労働委員会命令データベース

[命令一覧に戻る]
概要情報
事件名  秩父女子高等学校 
事件番号  埼玉地労委昭和49年(不)第3号 
申立人  秩父女子高等学校教職員労働組合 
被申立人  学校法人 秩父女子高等学校 
命令年月日  昭和50年 8月28日 
命令区分  一部救済(命令書主文に救済部分と棄却又は却下部分を含む) 
重要度   
事件概要  放課後の教室の使用等について非組合員と差別したり、組合を無視して就業規則等を作成したり、組合役員ら4名を勤務成績不良等を理由に、同2名を非常勤講師の任期切れを理由にそれぞれ解雇した事件で、教室使用についての差別、一方的就業規則等の作成、組合員を退職に追込むことなどの行為の禁止、被解雇者全員の原職復帰、バック・ペイを命じ、非常勤講師の辞令交付、コーチ解任、団交遅延等については棄却した。 
命令主文  主     文
1 被申立人学校は、申立人組合または組合員に対し教室の使用等につき非組合員と差別した り、組合の意見を無視して就業規則等を作成したり、組合員に対し教育者としての自身を失 わしめる言動をして退職に追い込んだりして組合の自主的運営を妨害してはならない。
2 被申立人学校は、組合員X1、X2、X3、X4に対する解雇通告及び組合員X5、X6 に対する任期終了の通告を撤回し、各人をそれぞれ原職に復帰せしめ、且つ各通告より原職 に復帰するまでの間における得べかりし賃金相当額を支払わなければならない。
3 その余の申立は棄却する。

**依頼内容 A:**
エントリのうち、"You are a GUI"を含む行から"pyautogui.click(x=210, y=59)"を含む行までのすべてを、"screenshot"を"screen capture"に置き換え、それ以外は変えずに更新して書き出してください。画像は答えに含めないこと。
この文書とエントリは、それぞれ別の出典から取られている。

**表示エントリ:**
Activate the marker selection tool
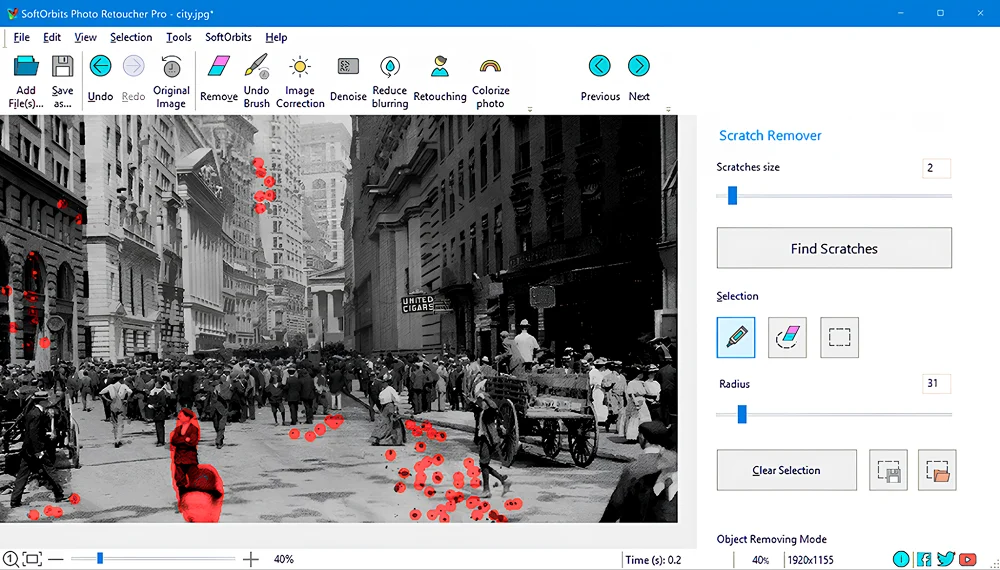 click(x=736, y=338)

---

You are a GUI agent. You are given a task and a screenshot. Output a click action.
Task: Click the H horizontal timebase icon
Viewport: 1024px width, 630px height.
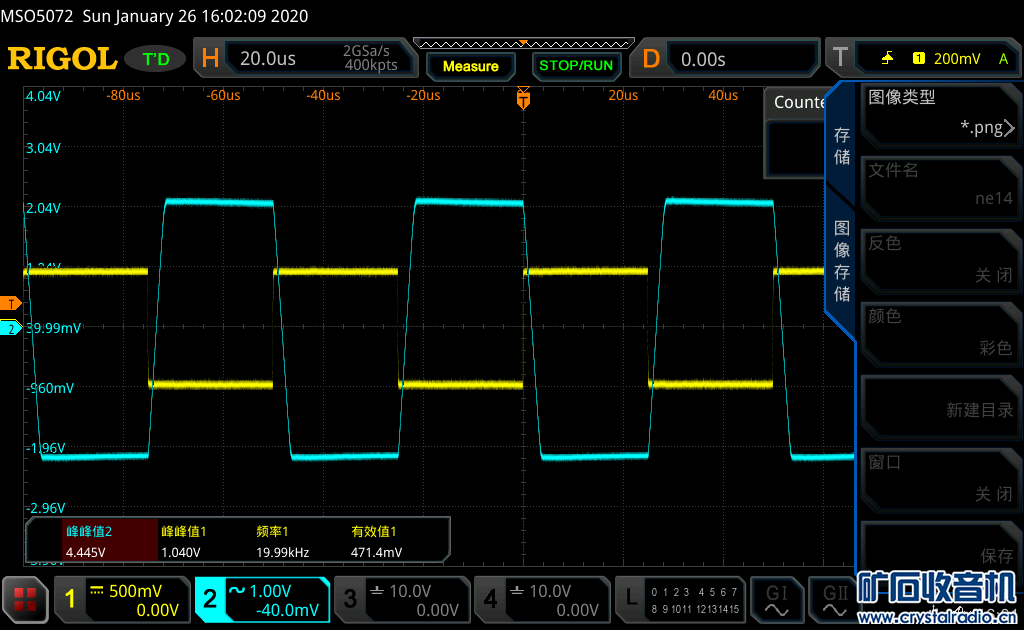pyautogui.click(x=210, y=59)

**依頼内容 B:**
文書の"労働委員会命令データベース"から"交遅延等については棄却した。"までのすべてを、一字も変えずに書き写すこと。

**完全な解答 A:**
You are a GUI agent. You are given a task and a screen capture. Output a click action.
Task: Click the H horizontal timebase icon
Viewport: 1024px width, 630px height.
pyautogui.click(x=210, y=59)

**完全な解答 B:**
労働委員会命令データベース

[命令一覧に戻る]
概要情報
事件名  秩父女子高等学校 
事件番号  埼玉地労委昭和49年(不)第3号 
申立人  秩父女子高等学校教職員労働組合 
被申立人  学校法人 秩父女子高等学校 
命令年月日  昭和50年 8月28日 
命令区分  一部救済(命令書主文に救済部分と棄却又は却下部分を含む) 
重要度   
事件概要  放課後の教室の使用等について非組合員と差別したり、組合を無視して就業規則等を作成したり、組合役員ら4名を勤務成績不良等を理由に、同2名を非常勤講師の任期切れを理由にそれぞれ解雇した事件で、教室使用についての差別、一方的就業規則等の作成、組合員を退職に追込むことなどの行為の禁止、被解雇者全員の原職復帰、バック・ペイを命じ、非常勤講師の辞令交付、コーチ解任、団交遅延等については棄却した。